There used to be a time when teachers did have a choice.  A veteran teacher in my school often reminisces about a time when she got to pick every topic that her students learned about in Science, Social Studies, Reading and Writing.  What ever a teacher was passionate about, he/she got to teach it.  Math was another story; she taught whatever was in the Math text book, but I digress, she still had choice.  It all rested with her.  What a novel idea!  Being able to teach what one is passionate about!  Isn't that what professionals who specialize in active and engaged learning preach?  As educators we have a responsibility to find out what our students are passionate about and then help them question, research, dive in until they are an expert?  But, we have a slight kink in the system.

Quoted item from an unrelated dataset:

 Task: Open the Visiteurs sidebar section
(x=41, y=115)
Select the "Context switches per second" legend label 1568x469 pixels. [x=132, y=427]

Enter in parents, as proved in Nomi Stolzenberg's article, "He Drew a Circle that Shut Me Out" (Stolzenberg, 1993).  Now don't get me wrong, as a parent myself, I do feel that I should have some say in what my children learn.  I have my own personal beliefs in what skills I think my children should acquire by going to school.  But because I am also a teacher, it gets a little complex.  Yes, I want to have some say, but I also know that the perception of teachers still teaching what ever they want to is not what it seems.  When teachers instruct, they may be focusing on a topic but the life-long learning skills underlying are what is not always evident to parents (or politicians for that matter, but don't even get me started on them).  When parents removed their children from a class and school system because the text students were being required to read were exposing them to perspectives and attitudes that parents were not happy with, in my opinion, what the parents may not have realized is that the teachers were not focusing on a topic but how to be a better reader (Stolzenberg, 1993, p. 584).  The texts being used were just a tool for learning.

Enter in the recent legislature change in Texas where they actually changed what history is being taught (McKinley, 2010).  The question of who has the authority to change relies in the hands of the government (MSNBC, 2010).  That is what is happening in my district and the nation as we speak.  As all the states (except Texas, ironically) transition to the Common Core State Standards (Common Core State Standards Initiative, 2012) we have even less say in what we teach.  The group of governors, teachers and administrators who created the goals are not mandated by the federal government but are "committed to developing a long-term governance structure with leadership from governors, chief state school officers, and other state policy makers" (CCSSI, 2012).  Forgive me if I am wrong, but aren't those all in some way connected to the federal government?

The one way we do have a say in what we teach is how we teach it.  What instructional methods, what technology to incorporate, what ways we actively engage, etc.  I was going to say by what literacy text  choices we make, but that may get me in trouble with some families.  This all raises the question of who does have the authority to pick what students learn.  Is there a right answer?  Should we solely let the teachers choose?  We did in one point in time.  Should we let the government, whether on a state or federal level, guide us in what expectations to have?  We are right now.  Has either choice been the best for the students?

I am not sure of the answer.  Right now I am just going to continue to teach what I am being told to teach and I am going to instruct using the strategies that I know from experience students learn best by.  May I sneak a little of my own passion into the classroom?  Probably.  But for now, I think I will just go back to my Core Curriculum Math guide and try to figure out what it is that they want me to teach.  On Monday.